> The problem
For this task, extract exactly the lines of the data below, from the line containing "1000x1088 pixels. How" through the last one, with pictures left out.
[Task input — start]
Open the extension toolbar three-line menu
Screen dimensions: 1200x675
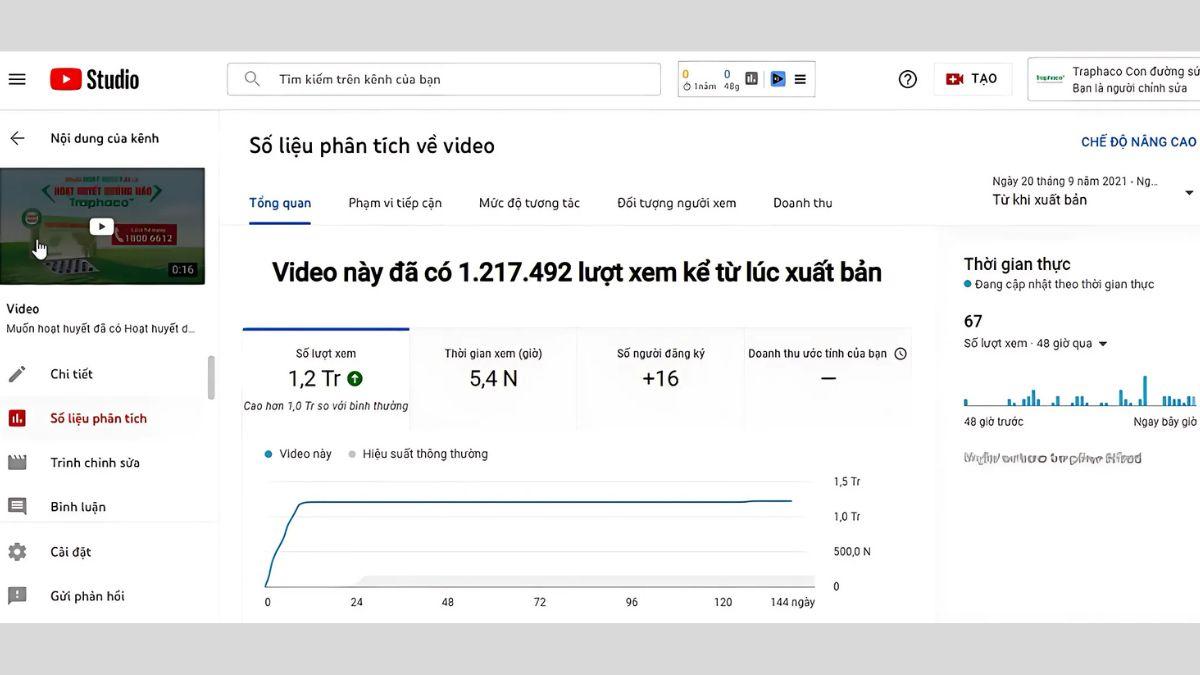[x=800, y=79]
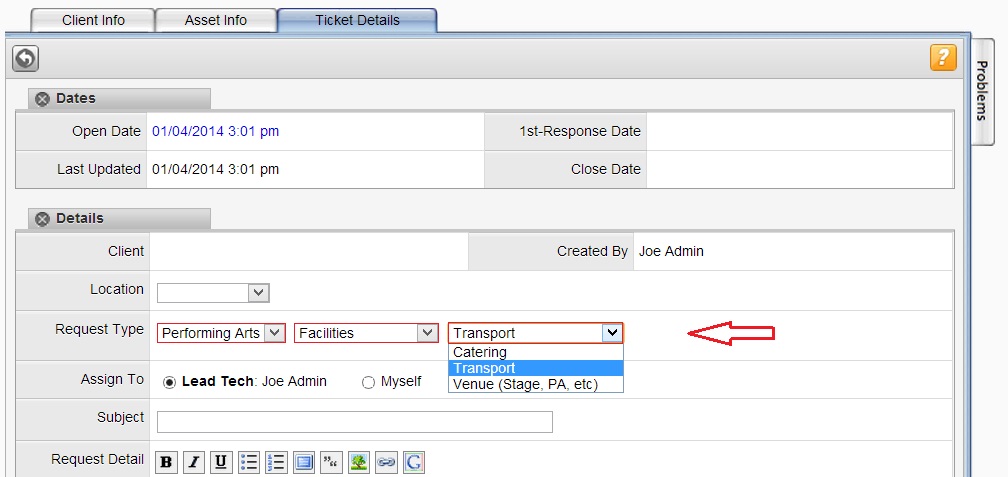Switch to the Client Info tab
Viewport: 1008px width, 477px height.
[x=93, y=20]
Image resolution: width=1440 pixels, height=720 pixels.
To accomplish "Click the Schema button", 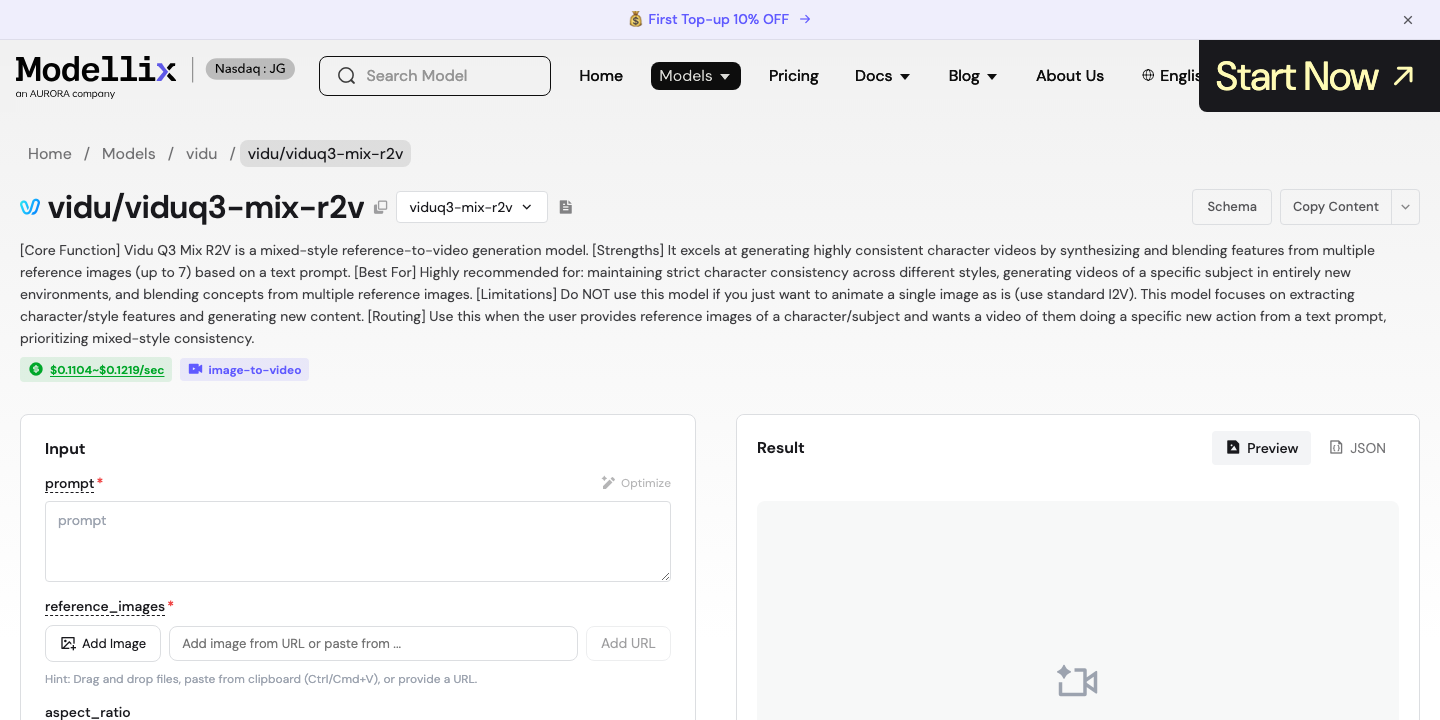I will click(x=1232, y=207).
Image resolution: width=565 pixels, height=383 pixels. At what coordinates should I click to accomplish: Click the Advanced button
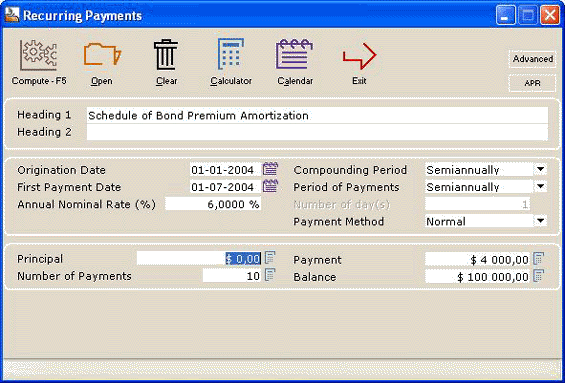click(x=533, y=59)
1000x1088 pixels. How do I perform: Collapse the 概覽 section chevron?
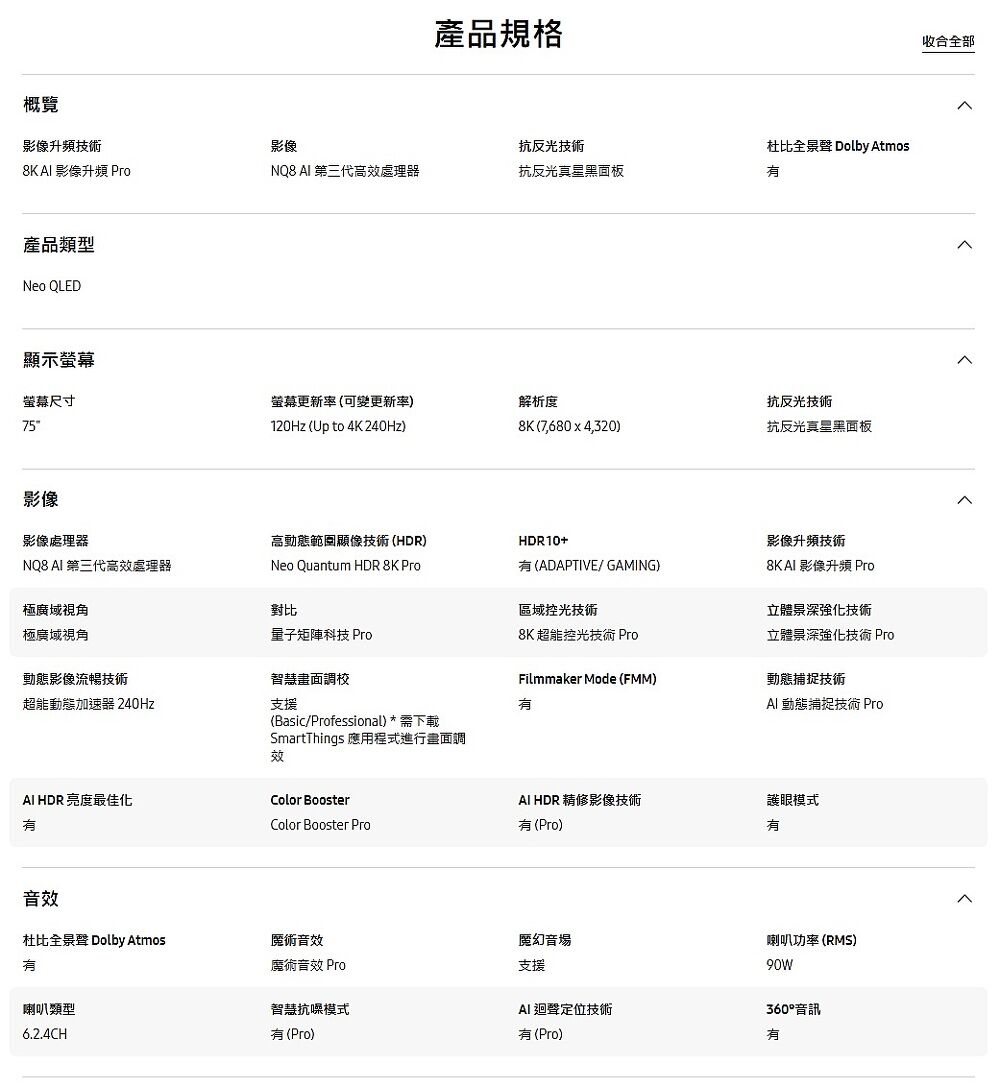click(x=963, y=105)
[Task input — finish]
> Solved exercise
1000x1088 pixels. How do I perform: Collapse the 概覽 section chevron?
click(x=963, y=105)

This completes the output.